Mitchell Boulter and his friends often joke that “procrastination makes perfect.”
The Monroe High School senior said he and his peers often use strategy to study for an upcoming test. His mother, Julie, said watching the process makes her cringe.
“What he tends to do is leave it until the last minute, and then he panics,” she said.
Boulter referred to it as “cramming.” Despite the approach, it’s working.
The honor student was named a National Merit Scholarship semifinalist this fall. As a junior, he placed in the top 1 percent of the 1.6 million students who took the 2016 Preliminary SAT, also called the National Merit Scholarship Qualifying Test.
The accolade is uncommon, even at the local level.
Monroe School District spokesperson wrote in an email that Boulter was the only semifinalist this year.

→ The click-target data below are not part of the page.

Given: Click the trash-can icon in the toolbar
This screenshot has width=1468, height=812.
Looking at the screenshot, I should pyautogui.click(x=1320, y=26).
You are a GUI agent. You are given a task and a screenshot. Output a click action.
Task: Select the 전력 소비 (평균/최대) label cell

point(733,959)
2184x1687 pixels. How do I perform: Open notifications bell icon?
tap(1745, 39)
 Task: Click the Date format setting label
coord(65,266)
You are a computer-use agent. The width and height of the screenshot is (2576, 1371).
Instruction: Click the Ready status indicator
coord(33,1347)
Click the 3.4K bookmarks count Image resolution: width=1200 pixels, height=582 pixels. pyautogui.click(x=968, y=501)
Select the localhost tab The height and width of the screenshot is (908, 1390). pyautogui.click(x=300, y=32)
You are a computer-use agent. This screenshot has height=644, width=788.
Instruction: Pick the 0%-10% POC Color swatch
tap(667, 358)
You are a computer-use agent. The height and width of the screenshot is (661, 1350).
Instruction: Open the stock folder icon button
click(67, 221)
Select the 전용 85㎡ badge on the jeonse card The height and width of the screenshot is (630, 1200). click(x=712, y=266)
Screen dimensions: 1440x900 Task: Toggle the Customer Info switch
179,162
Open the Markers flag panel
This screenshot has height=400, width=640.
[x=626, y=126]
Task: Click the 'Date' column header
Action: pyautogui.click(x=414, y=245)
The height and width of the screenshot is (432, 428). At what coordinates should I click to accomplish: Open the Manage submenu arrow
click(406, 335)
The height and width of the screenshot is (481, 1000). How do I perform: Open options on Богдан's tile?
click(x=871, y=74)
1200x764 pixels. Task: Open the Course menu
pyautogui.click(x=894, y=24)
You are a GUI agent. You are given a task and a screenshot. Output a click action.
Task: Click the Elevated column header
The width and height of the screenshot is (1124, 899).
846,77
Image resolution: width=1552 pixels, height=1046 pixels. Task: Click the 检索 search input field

Only one student at the high school advanced last year, as well.
“National Merit Scholarship Corporation (NMSC) was established in 1955 — a time in which there was concern that the United States was lagging behind in the cold war scientific race, but the public was indifferent to rewarding intellectual accomplishment,” according to the nonprofit.
About 228,000 academically talented students have been recognized since it began, according to the organization. The program is meant to find extra financial support for their studies.
This year’s winners will be announced in April, and they could receive thousands of dollars to put toward their higher education. Boulter hasn’t officially decided between the three schools he is applying to: the University of Washington, Massachusetts Institute of Technology and or Stanford University. The extra money may determine his selection; Stanford’s tuition is about $58,000 per year.
Julie Boulter said if her son is going to Massachusetts or California, he is going to need scholarships.
Boulter said right now he is excited for the recognition. Despite his unstructured method for studying, the senior has always taken academics seriously; he holds a 3.97 GPA.
Julie Boulter attributes his successes to an inquiring mind. Since he was 3 years old, Boulter could be found taking things apart and putting them back together. Julie said she would find him with deconstructed pens at an early age, and the fascination only continued to flourish from there.
She would buy him Lego sets he would work on with intensity. He has always seemed to be curious about how things operate. She sees that inquisitiveness carry over outside the classroom. Boulter often spends his free time researching politics, social issues, biotechnology and global warming, she said.
Boulter said he has always been drawn to numbers. He is looking at careers in engineering or biotechnology — something in the STEM fields. The influence from his father, who works at Microsoft, as well as learning to code in calculus class, were what solidified the trajectory for him, he said.
“Once we got to the more complex stuff, I really started liking it,” he said.
Boulter recalls having an elevated interest in his schoolwork since elementary school. He and his family moved to the Monroe area in 2007, when he was in second grade. In middle school, his enthusiasm dwindled for a while.
In sixth grade, Boulter was among the thousands of students bullied nationwide every year. According to the U.S. Department of Health and Human Services, one in three students in the sixth through 12th grades have been subjected to bullying.
Boulter wrote about the experience in his essay he sent in for the application to become a finalist. His teachers helped advise him that his emotional connection with the events would serve as a good topic.
The situations he came up against mostly involved verbal tactics. What stays with him to this day are the skills he learned to stick up for himself.
Boulter eventually realized he was going to have to be the one to end the confrontations. After speaking with a counselor, who couldn’t provide the help he needed, he knew no one could do it for him. He figured out how to disengage the bullies by agreeing with what they said continuously until they lost interest, or he just ignored them.
More recently, when taking advanced math classes in school, Boulter again realized he would be on his own at home. It had been long enough that his parents weren’t able to walk him through areas he struggled in. So, he learned again to work through the problems himself.
Boulter also took the reins on studying for the PSAT. He decided to go after the merit scholarship after having done well on the practice test he took with his peers sophomore year.
Monroe High School math teacher Jim Bogesvang had Boulter during his junior year.
“He is diligent, hard working and also really cared about the subject we shared, which is mathematics,” he said. “...He is just the kind of student every teacher would want to have.”
For his senior year, Boulter had to make the hard choice between Bogesvang’s AP Computer Science course, or marching band, his other love. After some debate, Boulter settled on the music.
Aside from the money, and a good engineering program, the quality of the marching bands at each of his top schools may hold sway over where Boulter decides to attend college. He plays in the MHS Wind Ensemble, which is the audition-only group for seniors.
Of the roughly 170 students in each of the five MHS bands, nearly all are in marching band, Boulter said.
Boulter’s best and longest friends have all been in music class with him at some point since he started out in sixth grade. Julie Boulter said he always just seemed to know he wanted to play the clarinet; he has stuck with the instrument for the past seven years.
“You get to go out and show off what you have learned in public, and you get to be a part of a team,” he said.